The Good, The Bad, And The Ugly

 

The good:

Donald Trump's Republican allies have suffered a string of courtroom setbacks in battleground U.S. presidential election states as Election Day draws closer, losses that could boost voter turnout and speed certification of the eventual winner.

In the past three weeks, Trump's allies have been dealt at least 10 court losses in battleground states that could decide the outcome of the Nov. 5 contest between Republican former President Trump and his Democratic rival, Vice President Kamala Harris.
 
On Friday, they were dealt another loss in Virginia, when a federal judge blocked the state's removal of people it said had not proved their citizenship from its voter rolls.
U.S. District Judge Patricia Tolliver Giles said the removal ran afoul of a federal prohibition on purging large numbers of voters in the 90 days before an election. The state, which is not a swing state this election, said it would appeal.
 
The other decisions include four rulings against Republicans in Georgia, where judges have blocked last-minute changes to election rules championed by Trump's allies, including one that would have required poll workers to hand count ballots, as well as cases seeking to purge voter rolls and block some Americans who are living overseas from voting.
 
The party's recent losses suggest its legal strategy is coming up short in court, which some legal experts said will likely be a net positive for voter turnout. The losses in Georgia, meanwhile, will likely make it easier for officials there to quickly count and certify vote totals, the experts said.
 
"If courts had accepted some of these arguments, it could have had a huge impact on voter disenfranchisement," said Richard Hasen, a law professor at the University of California, Los Angeles... (our emphasis)
Democrats and allied groups have a war chest to enable them to fight back Republican attempts to win in the courts what they can't win at the ballot box.
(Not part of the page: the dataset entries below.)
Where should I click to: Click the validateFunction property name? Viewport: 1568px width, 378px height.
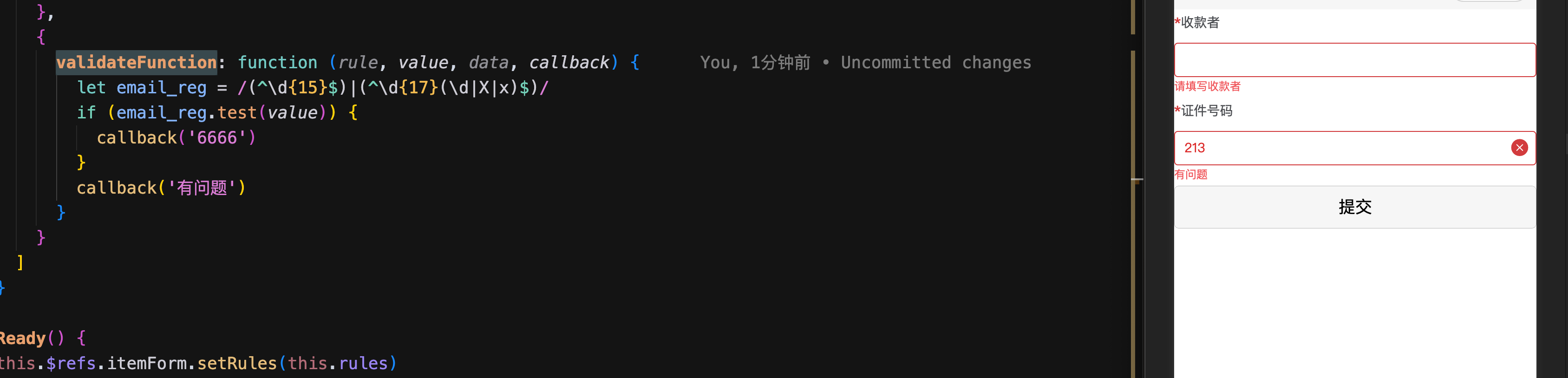click(x=137, y=62)
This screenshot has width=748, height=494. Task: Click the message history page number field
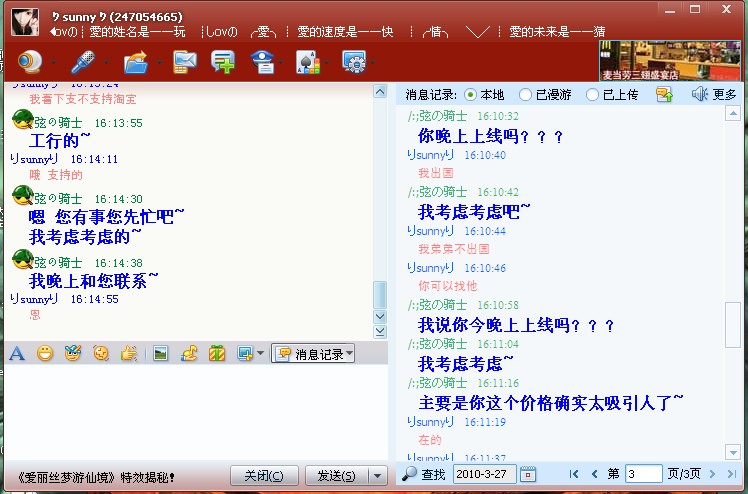tap(643, 474)
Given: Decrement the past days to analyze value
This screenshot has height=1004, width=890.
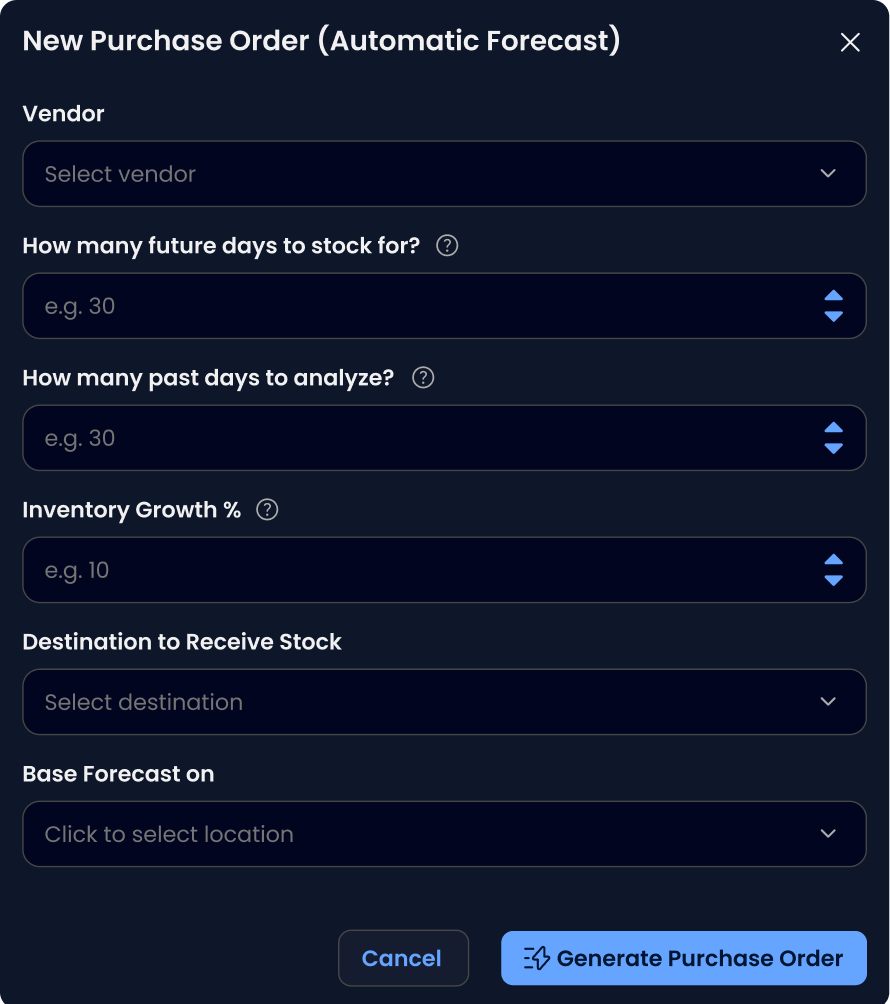Looking at the screenshot, I should (834, 448).
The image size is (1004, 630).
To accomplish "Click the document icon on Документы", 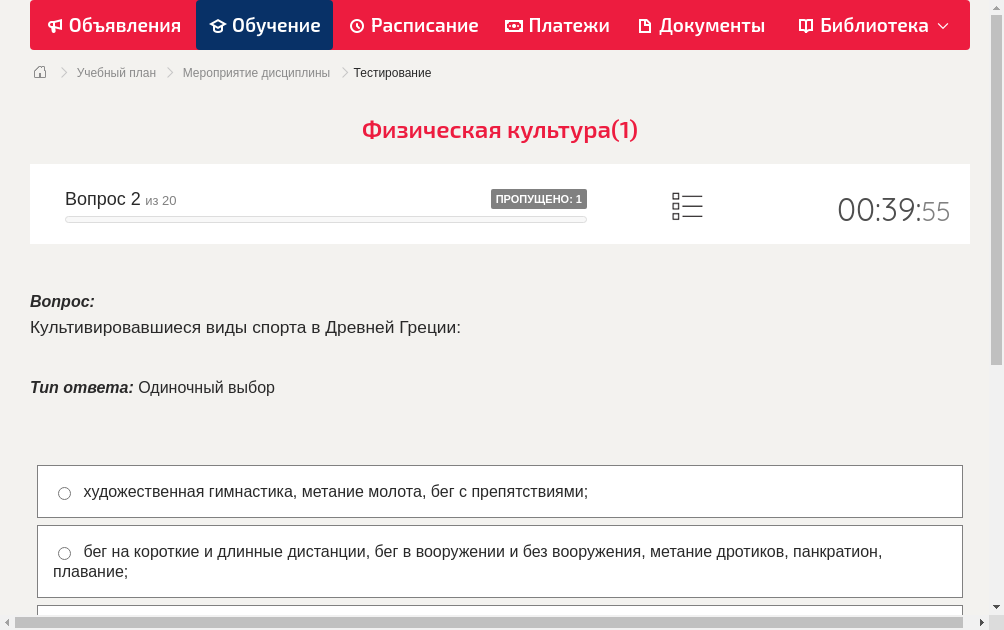I will tap(644, 25).
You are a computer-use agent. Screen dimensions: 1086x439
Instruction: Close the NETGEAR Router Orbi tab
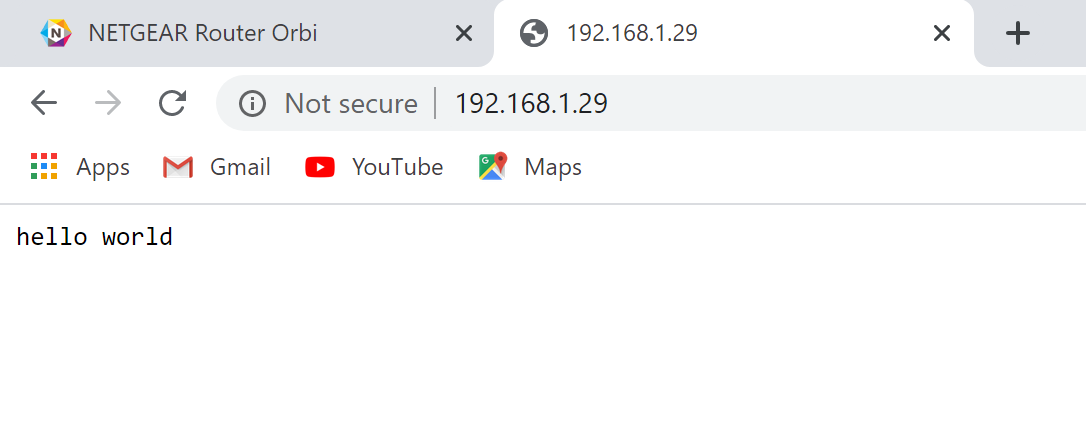(x=463, y=34)
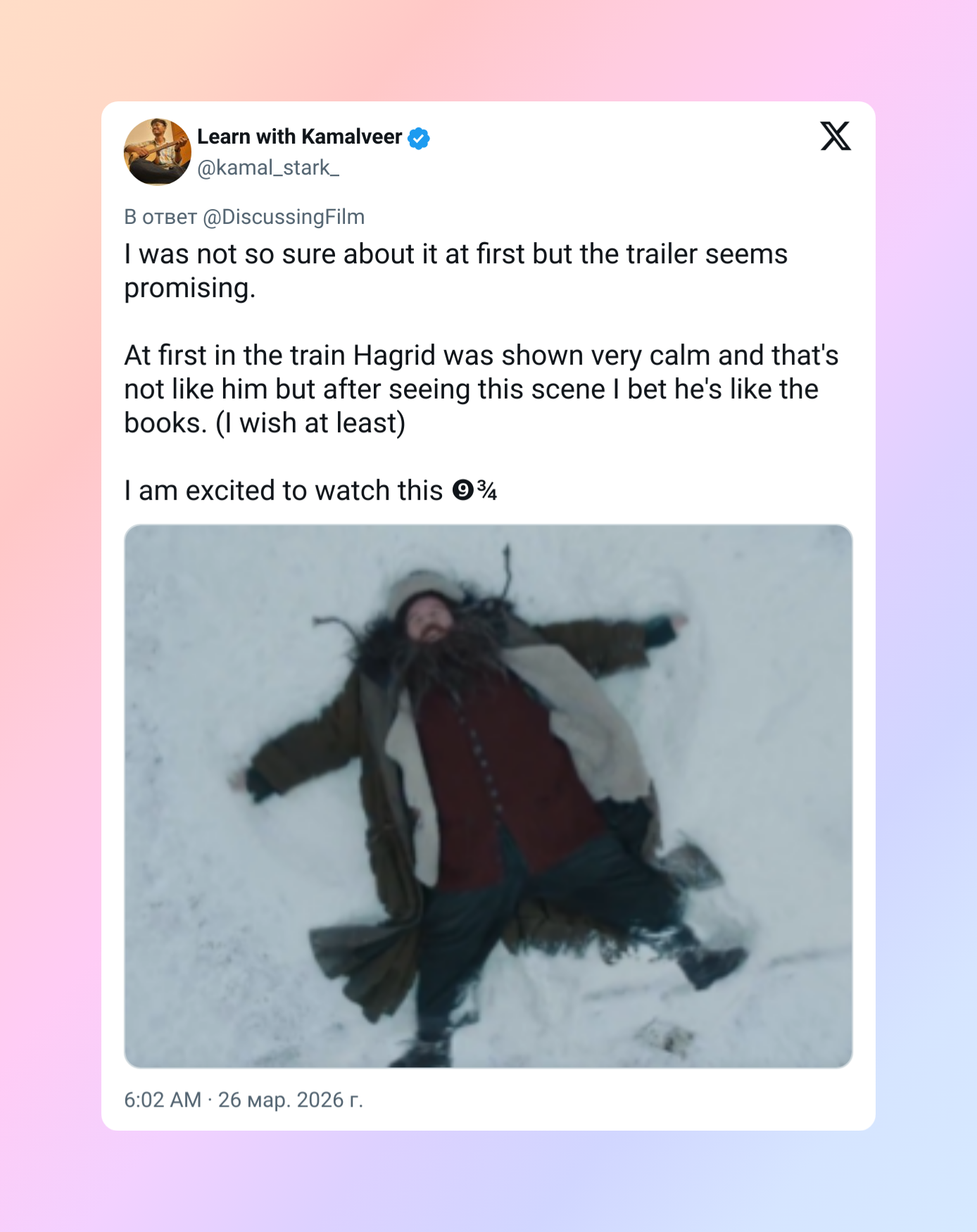Click the 6:02 AM timestamp
Viewport: 977px width, 1232px height.
163,1100
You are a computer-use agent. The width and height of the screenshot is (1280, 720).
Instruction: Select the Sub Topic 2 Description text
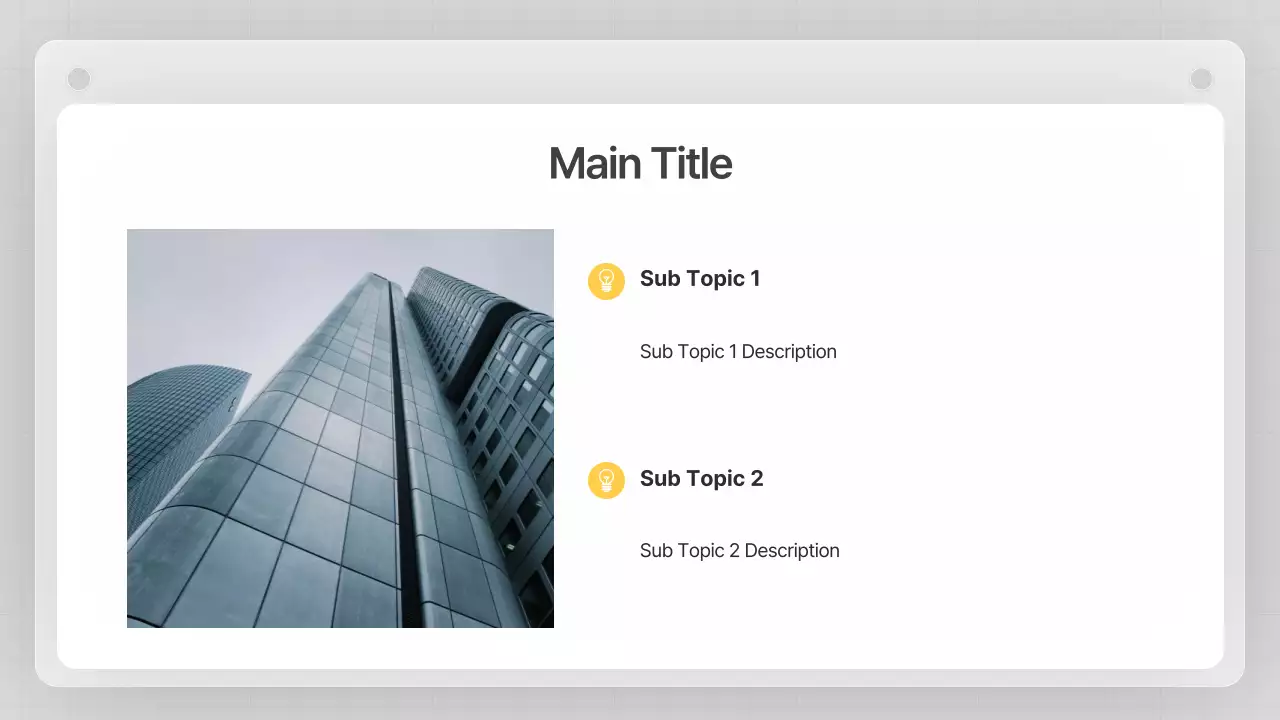click(739, 550)
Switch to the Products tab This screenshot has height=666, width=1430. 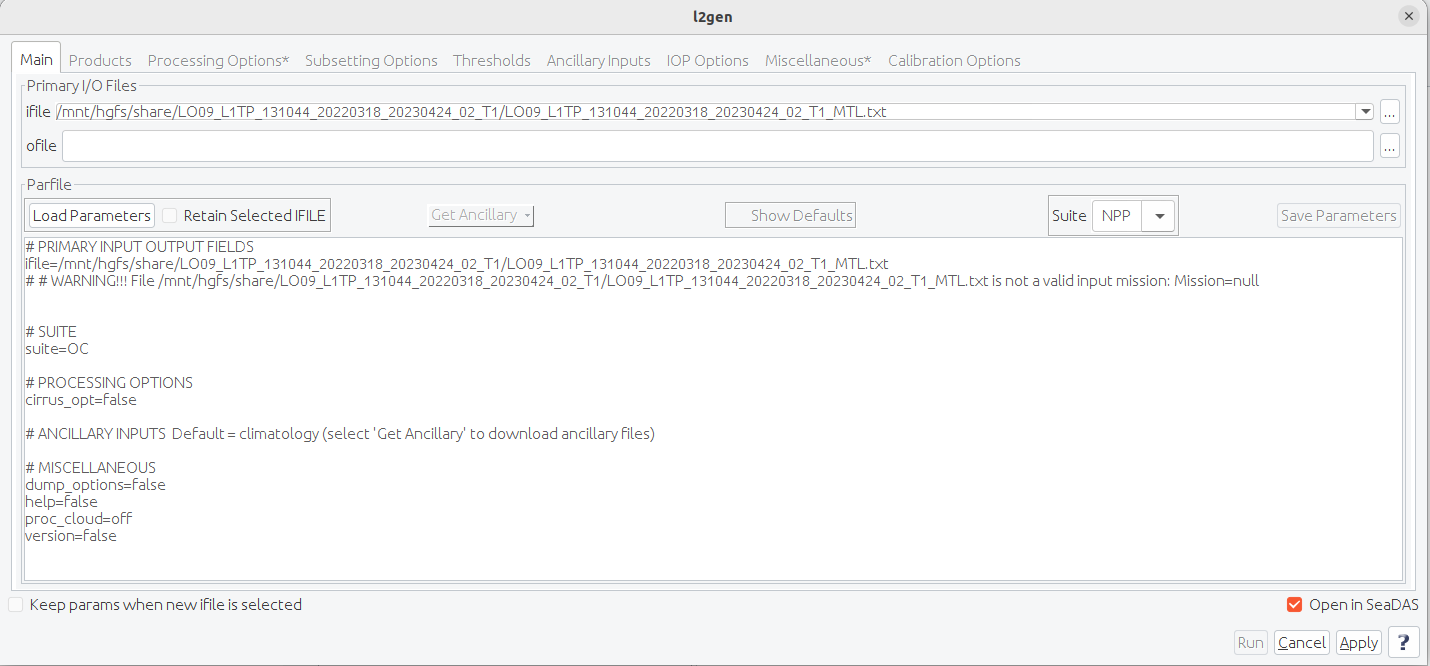(x=100, y=60)
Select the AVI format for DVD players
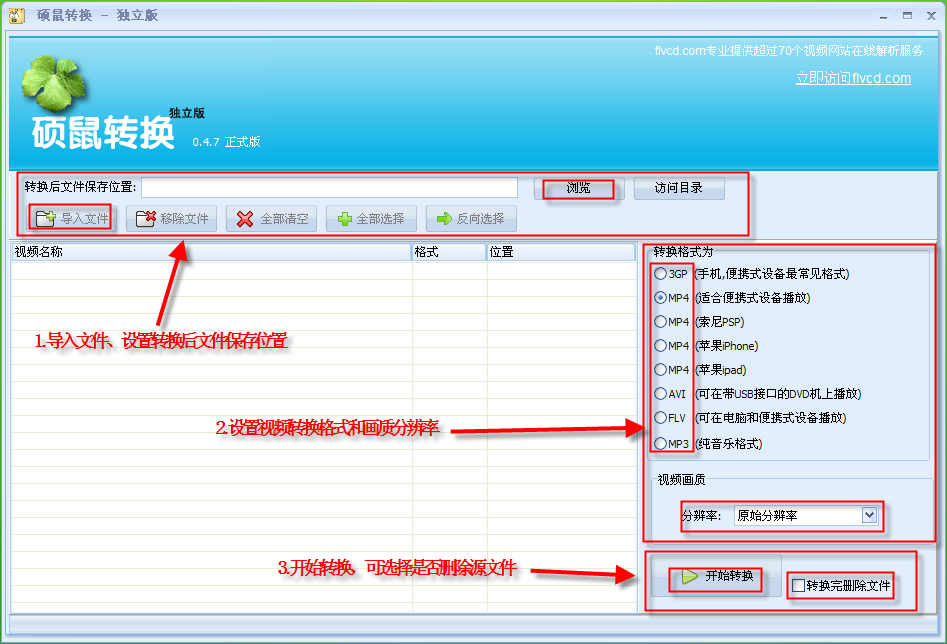This screenshot has height=644, width=947. 660,394
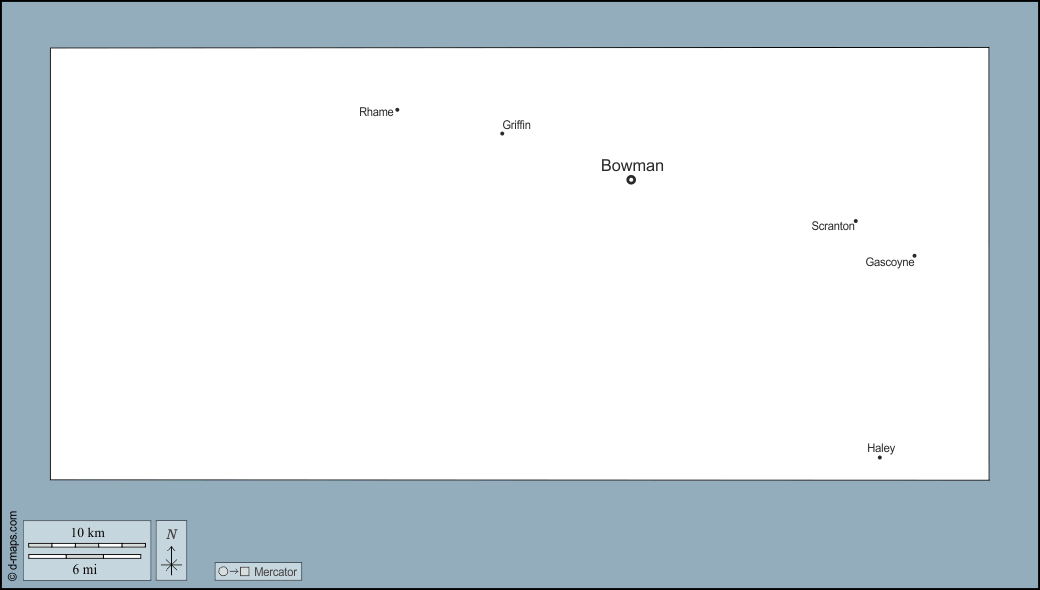This screenshot has height=590, width=1040.
Task: Click the Bowman city name label
Action: click(x=632, y=166)
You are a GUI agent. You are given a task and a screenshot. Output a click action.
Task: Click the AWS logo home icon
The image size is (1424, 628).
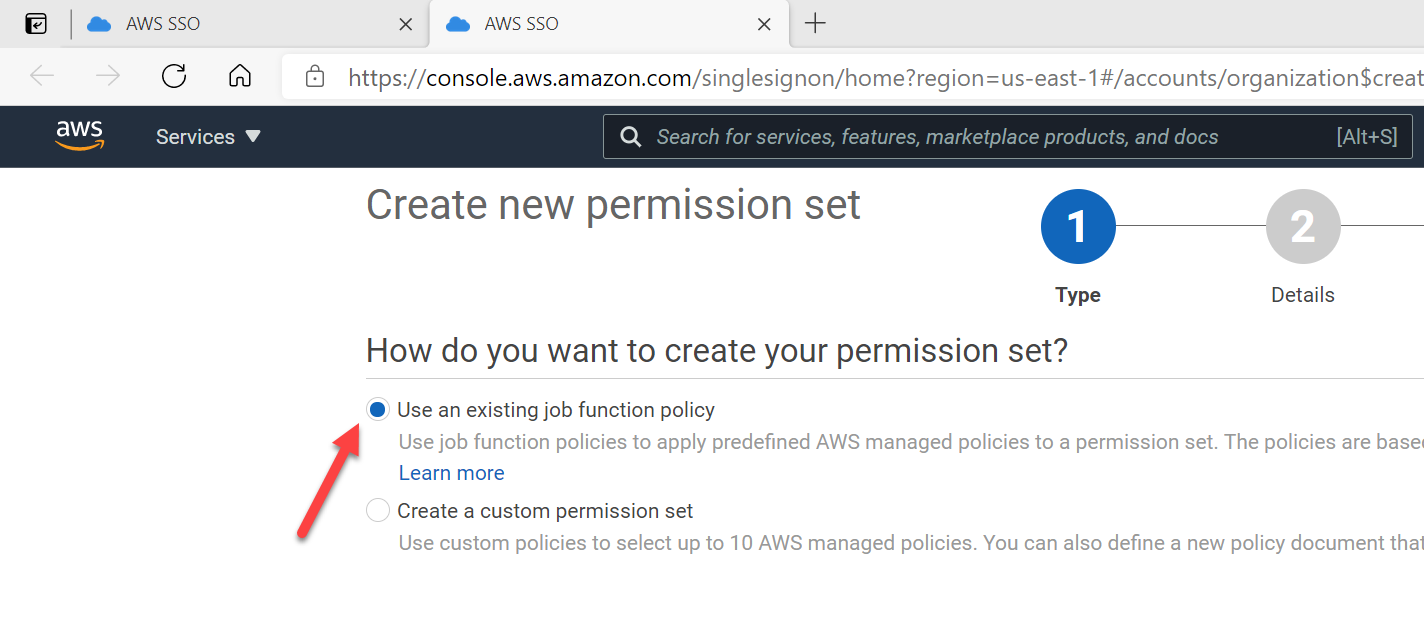[79, 136]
It may make all the difference again this year, as it did in 2020.

The bad:

As we head into the final stretch of the cycle, Donald Trump, who has made his entire candidacy a referendum on immigration, will not discuss his mass deportation plans in detail—not in a recent Univision town hall nor his one debate with Kamala Harris. That’s a tell.

Since those debates, Trump has only leaned deeper into mass deportations, while Harris has aggressively made her case about how she will help Latinos economically, a telling reset to reach Latino voters in the final weeks of the election.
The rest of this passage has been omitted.